RECORD EXTRACTS
BEGIN

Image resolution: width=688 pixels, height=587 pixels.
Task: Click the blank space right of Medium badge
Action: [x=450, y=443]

END
BEGIN

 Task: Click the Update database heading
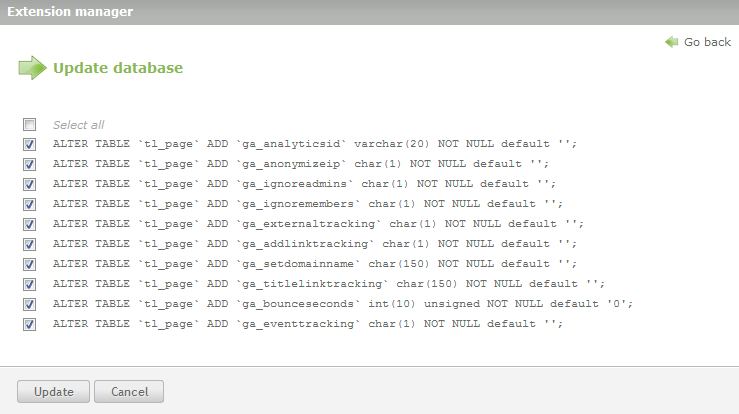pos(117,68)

END
BEGIN

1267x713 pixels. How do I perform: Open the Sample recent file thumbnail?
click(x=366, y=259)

END

WHAT IS EXPECTED
Print the lines from the line with "Image resolution: width=688" up to and including the line with "Action: [x=450, y=443]", matching them character for character.

WRITTEN SOLUTION
Image resolution: width=688 pixels, height=587 pixels.
Task: Click the blank space right of Medium badge
Action: [x=450, y=443]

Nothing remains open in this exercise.